Все это я излагаю тебе, мой дражайший Макс, не для того, чтобы услышать твое суждение, ибо о таких вещах ты не можешь судить, а потому, что я твердо решил, что бросаться из окна буду без прощального письма — перед концом человек имеет право ощутить усталость, — вместо этого, вернувшись в свою комнату на законных основаниях, я захотел написать тебе длинное письмо с пожеланием увидеться, и вот оно. А теперь целую тебя и спокойной ночи, потому что завтра я становлюсь фабричным начальником, что от меня и требуется.
Твой Франц
Вторник, половина первого, октябрь 1912
И все-таки сейчас, утром, я не хочу скрывать, что ненавижу их всех подряд, и за эти две недели они, думаю, вряд ли дождутся, чтоб я с ними хотя бы поздоровался. Но ненависть — и это опять обращается против меня — относится больше к чему-то за окном, чем к спокойно спящим в кровати. Сейчас во мне куда меньше уверенности, чем ночью[27].
Дражайший Макс
(диктую, лежа в постели, из лености и для того, чтобы блюдо, сваренное в постели, было тут же подано на бумагу). Я хочу тебе просто сказать, что в воскресенье не буду читать у Баума. Пока что весь роман расплывчат. Вчера я закончил шестую главу, с усилием, а значит, начерно и плохо: попросту задушил двух персонажей, которые должны были в нем еще появиться. Все время, пока я писал, они бежали за мной вдогонку, и, поскольку в самом романе им полагалось замахнуться и сжать кулаки, они сделали это по отношению ко мне. Они все время были более живыми, чем то, что я написал. И вот сегодня я, помимо всего, не пишу — не потому, что не хочу, а потому, что опять вдруг стал смотреть вокруг слишком измученными глазами. Из Берлина[28], кстати, ничего не пришло. А какой дурак ждал чего-то? Ты сказал там абсолютно все, что могло быть продиктовано добротой, пониманием и уважением, но, даже если бы там вместо тебя по телефону говорил ангел, он все равно не смог бы тягаться с моим ядовитым письмом. Да, еще в воскресенье посыльный одного берлинского магазина передаст письмо без надписи и подписи. Чтобы справиться с моими мучениями, я просмотрел третью главу и увидел, что, для того чтобы вытащить эту работу из дерьма, нужны силы совсем другие, не мои, но даже этих сил не хватило бы, чтобы я мог преодолеть себя и прочесть главу в вашем присутствии.
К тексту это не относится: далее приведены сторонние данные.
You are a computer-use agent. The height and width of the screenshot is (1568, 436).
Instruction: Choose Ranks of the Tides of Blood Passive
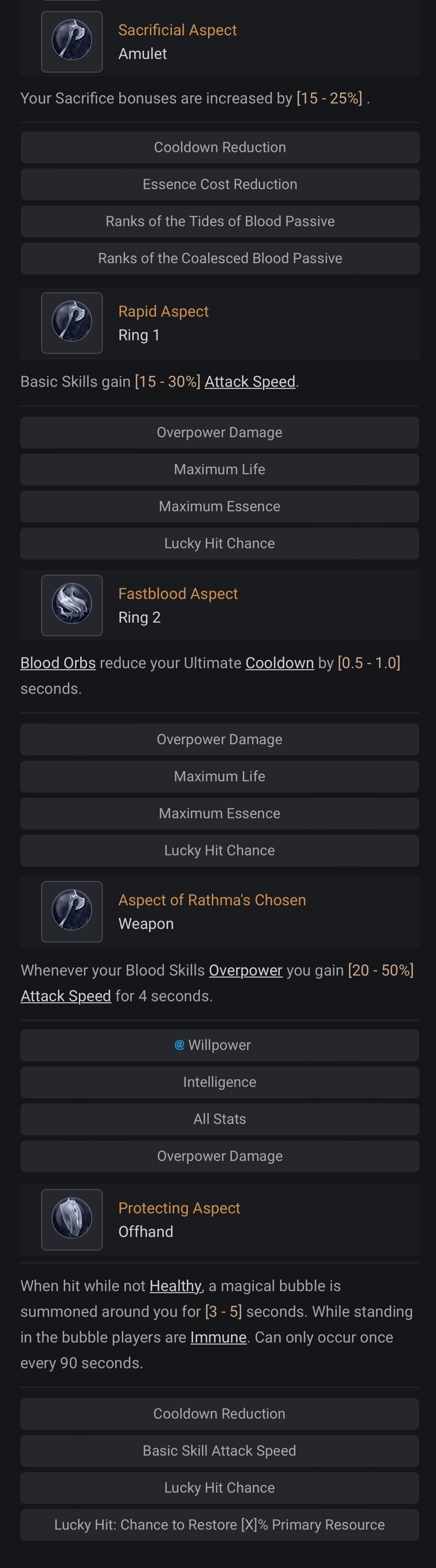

Переступить через это я, разумеется, не могу, так что тебе остается лишь отплатить мне добром за взятое назад обещание дважды. Во-первых, не сердись на меня, а во-вторых, прочти сам.
Адью (я хочу еще погулять с Оттлой, которой диктую это письмо, она приходит вечером из магазина, и я диктую ей, как паша, лежа в постели, да вдобавок обрекаю ее саму на молчание, потому что она, между прочим, дает понять, что тоже хотела бы что-то сказать). Хорошо в таких письмах то, что они заведомо не настоящие. Теперь мне гораздо легче, чем вначале.
Твой Франц
[Открытка, Прага, штемпель 29.VIII.(1913?)]
Дражайший Макс,
вчера я, наверное, произвел на тебя ужасное впечатление, особенно своим прощальным смехом. Но в то же время я знал и знаю, что как раз перед тобой мне не надо оправдываться. Тем не менее скорее для себя, чем для тебя, я должен сказать вот что: то, что я вчера показывал и что в таком виде знают, впрочем, лишь ты, Ф. и Оттла (хотя и с вами мне бы стоило от этого удержаться), — конечно, лишь проход на одном из этажей внутри вавилонской башни, а что там, над ним или под ним, не знают и в самом Вавилоне. Впрочем, этого более чем достаточно, даже если я, которому это ничего бы не стоило, набив руку, взялся бы еще столько же исправить. Так все и остается, ужасно и — совсем не ужасно. Что опять же означает смех, за которым через пять минут должна последовать такая же открытка. Существуют, несомненно, злые люди, прямо-таки брызжущие злом.